Given data:
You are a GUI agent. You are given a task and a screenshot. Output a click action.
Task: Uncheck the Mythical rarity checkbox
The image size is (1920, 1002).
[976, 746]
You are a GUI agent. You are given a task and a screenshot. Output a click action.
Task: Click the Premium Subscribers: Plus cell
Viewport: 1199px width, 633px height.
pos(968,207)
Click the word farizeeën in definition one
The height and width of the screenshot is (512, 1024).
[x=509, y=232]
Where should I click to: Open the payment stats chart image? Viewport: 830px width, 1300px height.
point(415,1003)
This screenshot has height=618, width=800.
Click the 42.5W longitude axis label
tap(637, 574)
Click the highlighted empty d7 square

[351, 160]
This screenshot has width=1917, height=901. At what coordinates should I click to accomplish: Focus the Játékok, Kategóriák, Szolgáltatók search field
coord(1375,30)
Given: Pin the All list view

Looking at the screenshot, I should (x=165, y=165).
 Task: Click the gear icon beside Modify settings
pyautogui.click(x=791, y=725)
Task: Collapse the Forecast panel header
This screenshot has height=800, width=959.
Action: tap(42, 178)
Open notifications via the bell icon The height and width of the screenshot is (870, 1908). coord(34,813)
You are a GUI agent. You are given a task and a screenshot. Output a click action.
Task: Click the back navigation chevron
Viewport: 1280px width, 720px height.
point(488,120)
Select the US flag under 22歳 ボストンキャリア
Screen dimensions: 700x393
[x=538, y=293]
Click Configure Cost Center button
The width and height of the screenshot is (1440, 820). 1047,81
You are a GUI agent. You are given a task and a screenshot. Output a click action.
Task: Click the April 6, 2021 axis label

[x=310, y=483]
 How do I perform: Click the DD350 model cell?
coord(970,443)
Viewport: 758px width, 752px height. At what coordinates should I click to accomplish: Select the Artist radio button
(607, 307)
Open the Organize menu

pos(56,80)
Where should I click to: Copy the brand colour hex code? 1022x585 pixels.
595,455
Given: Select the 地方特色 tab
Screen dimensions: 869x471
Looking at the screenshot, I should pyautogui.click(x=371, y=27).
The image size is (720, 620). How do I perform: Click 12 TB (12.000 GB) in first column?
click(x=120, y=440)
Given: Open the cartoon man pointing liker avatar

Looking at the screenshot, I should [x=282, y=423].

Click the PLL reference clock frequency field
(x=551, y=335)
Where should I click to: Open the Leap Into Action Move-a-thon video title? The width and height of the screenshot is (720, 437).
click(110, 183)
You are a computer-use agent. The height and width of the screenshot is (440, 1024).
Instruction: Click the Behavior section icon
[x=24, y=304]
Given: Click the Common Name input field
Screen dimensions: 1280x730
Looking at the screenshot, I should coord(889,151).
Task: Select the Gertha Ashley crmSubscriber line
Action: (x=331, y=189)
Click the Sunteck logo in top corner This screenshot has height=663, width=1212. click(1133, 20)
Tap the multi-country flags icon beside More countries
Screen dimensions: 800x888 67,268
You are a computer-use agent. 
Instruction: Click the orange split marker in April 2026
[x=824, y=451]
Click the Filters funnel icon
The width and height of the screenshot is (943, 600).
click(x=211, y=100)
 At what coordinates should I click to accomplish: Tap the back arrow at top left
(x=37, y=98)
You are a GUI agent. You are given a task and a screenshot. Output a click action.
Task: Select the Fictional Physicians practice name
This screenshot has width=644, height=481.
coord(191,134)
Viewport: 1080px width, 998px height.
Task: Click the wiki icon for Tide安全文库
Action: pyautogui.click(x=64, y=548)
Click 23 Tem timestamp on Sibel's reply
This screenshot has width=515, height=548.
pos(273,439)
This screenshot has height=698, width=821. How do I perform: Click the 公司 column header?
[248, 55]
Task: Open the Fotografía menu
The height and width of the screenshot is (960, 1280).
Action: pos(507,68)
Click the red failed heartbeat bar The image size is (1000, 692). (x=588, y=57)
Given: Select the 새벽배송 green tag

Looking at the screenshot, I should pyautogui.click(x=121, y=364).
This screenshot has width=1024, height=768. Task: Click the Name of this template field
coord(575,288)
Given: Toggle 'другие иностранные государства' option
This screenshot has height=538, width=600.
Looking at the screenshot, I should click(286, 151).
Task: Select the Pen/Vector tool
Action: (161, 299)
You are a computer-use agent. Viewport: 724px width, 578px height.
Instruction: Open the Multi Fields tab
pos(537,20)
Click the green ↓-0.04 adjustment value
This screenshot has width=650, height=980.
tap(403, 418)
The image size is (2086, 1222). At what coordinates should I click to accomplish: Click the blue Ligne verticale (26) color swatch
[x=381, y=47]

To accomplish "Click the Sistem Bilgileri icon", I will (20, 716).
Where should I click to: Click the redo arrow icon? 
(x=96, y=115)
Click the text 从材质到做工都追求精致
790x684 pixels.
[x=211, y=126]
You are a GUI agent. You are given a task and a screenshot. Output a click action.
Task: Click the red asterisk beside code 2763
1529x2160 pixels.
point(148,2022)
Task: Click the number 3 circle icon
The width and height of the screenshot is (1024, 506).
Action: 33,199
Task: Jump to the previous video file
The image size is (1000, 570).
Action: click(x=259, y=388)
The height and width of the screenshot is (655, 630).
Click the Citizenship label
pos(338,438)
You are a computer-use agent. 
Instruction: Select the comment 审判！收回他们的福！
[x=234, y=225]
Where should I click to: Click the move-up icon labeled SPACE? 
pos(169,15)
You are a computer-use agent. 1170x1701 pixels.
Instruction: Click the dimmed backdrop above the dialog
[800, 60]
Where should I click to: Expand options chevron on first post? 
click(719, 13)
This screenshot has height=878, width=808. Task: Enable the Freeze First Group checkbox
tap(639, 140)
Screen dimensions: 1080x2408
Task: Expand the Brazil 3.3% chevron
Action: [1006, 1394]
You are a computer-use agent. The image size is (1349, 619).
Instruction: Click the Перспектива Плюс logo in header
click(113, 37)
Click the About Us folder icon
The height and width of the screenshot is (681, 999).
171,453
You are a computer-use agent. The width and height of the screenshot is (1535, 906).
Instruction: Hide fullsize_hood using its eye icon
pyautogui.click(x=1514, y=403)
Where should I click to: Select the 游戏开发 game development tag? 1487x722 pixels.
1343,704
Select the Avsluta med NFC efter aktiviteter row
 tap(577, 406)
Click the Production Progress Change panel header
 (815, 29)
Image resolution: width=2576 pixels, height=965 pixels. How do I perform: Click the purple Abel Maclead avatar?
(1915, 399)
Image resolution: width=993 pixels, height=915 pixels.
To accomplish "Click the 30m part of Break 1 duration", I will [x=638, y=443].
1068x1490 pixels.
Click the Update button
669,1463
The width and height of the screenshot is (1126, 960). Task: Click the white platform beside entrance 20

What is required:
In the records above, find every line with the word "will" and copy it.

Output of the task:
To accomplish "Click the Sistem Bilgileri icon", I will (20, 716).
To accomplish "Click the 30m part of Break 1 duration", I will [x=638, y=443].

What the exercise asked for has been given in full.